REQUIRED WORK
Pictures should not appear in the copy; the records themselves must be written out exactly.

THE DATA

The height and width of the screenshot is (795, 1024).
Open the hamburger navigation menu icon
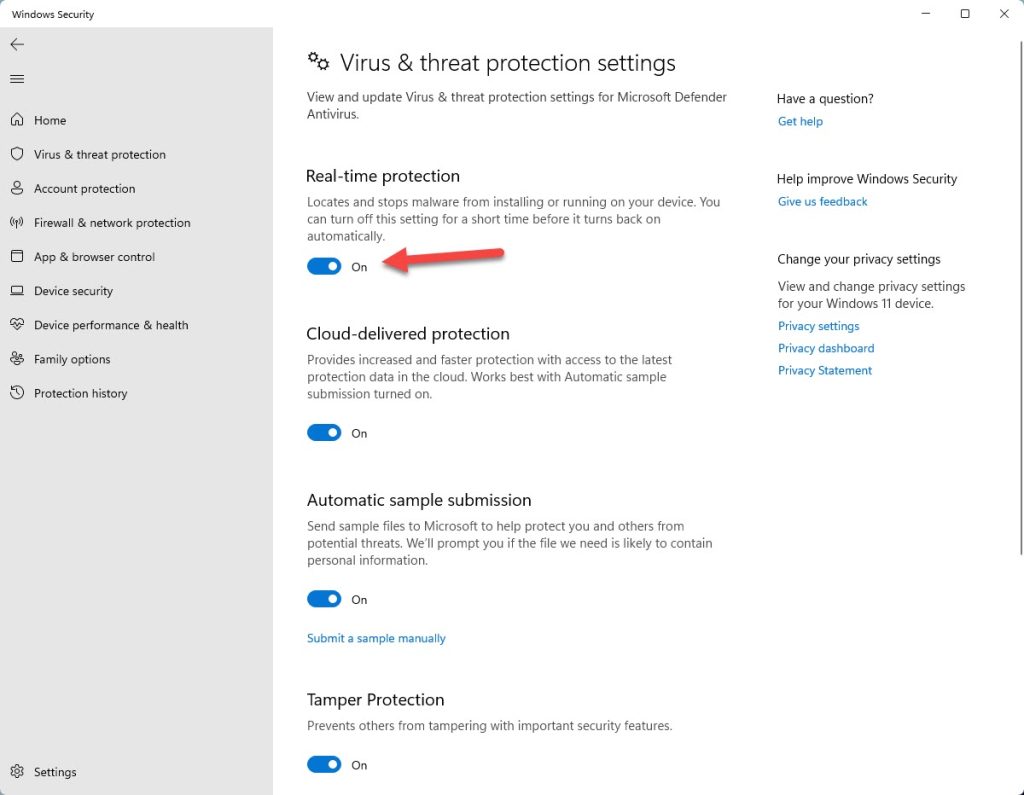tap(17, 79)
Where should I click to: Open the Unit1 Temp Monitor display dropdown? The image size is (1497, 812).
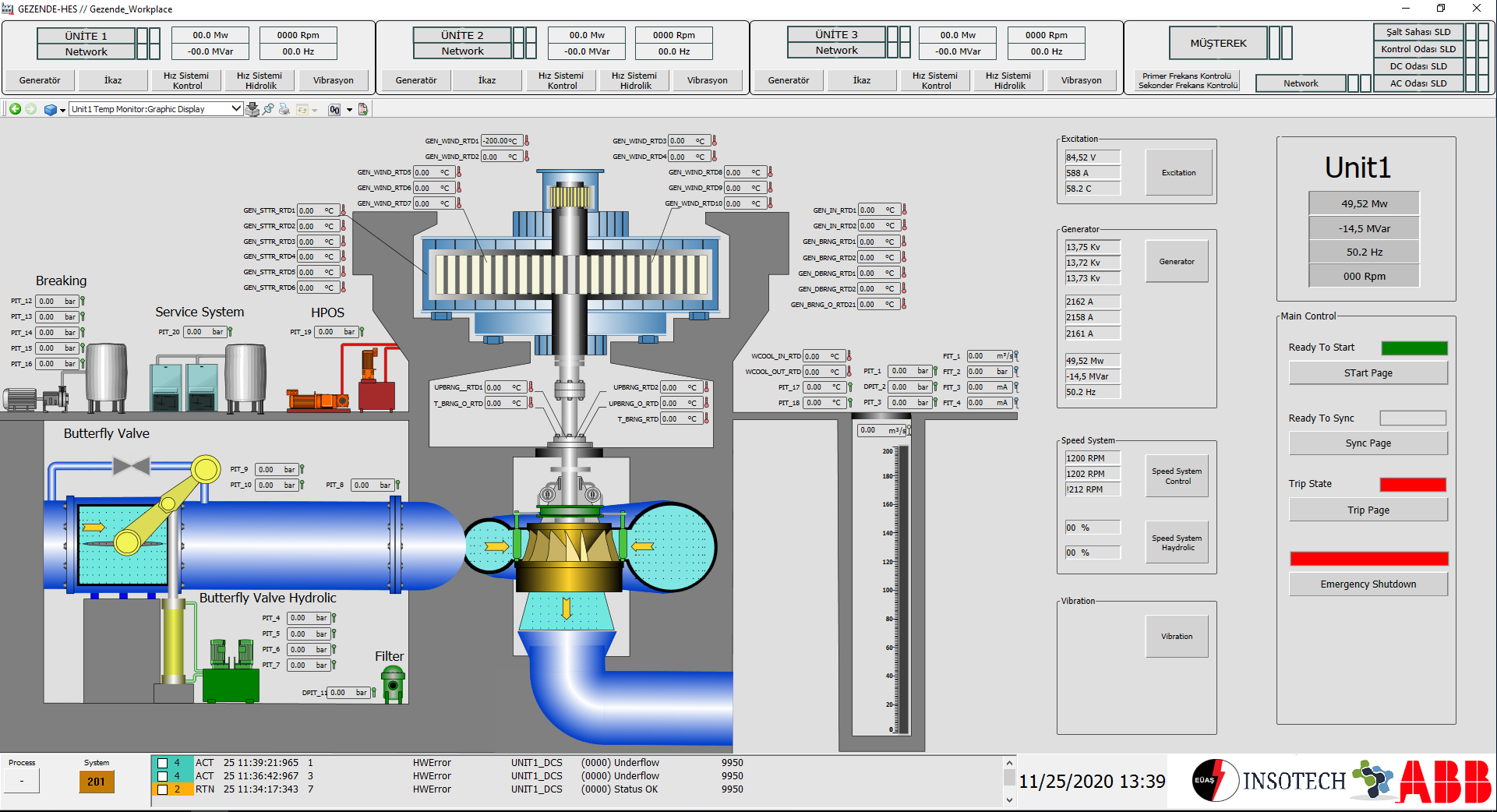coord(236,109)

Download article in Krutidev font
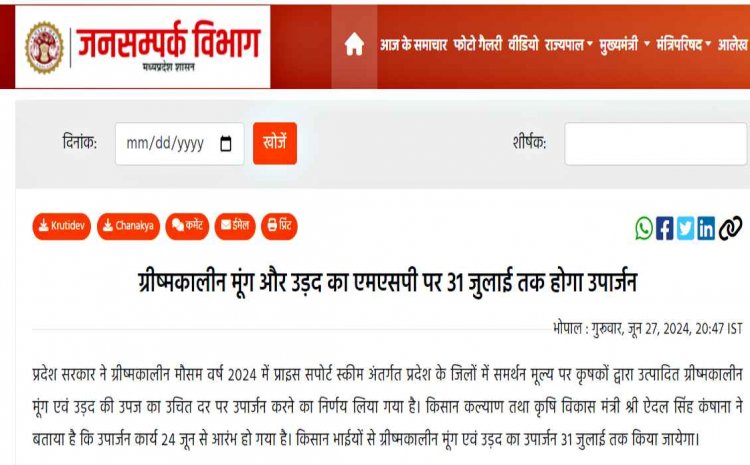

WRITTEN REPLY
The height and width of the screenshot is (795, 1024).
Open the hamburger navigation menu icon
tap(17, 79)
Where should I click to: Open the Unit1 Temp Monitor display dropdown? The image size is (1497, 812).
coord(236,109)

Download article in Krutidev font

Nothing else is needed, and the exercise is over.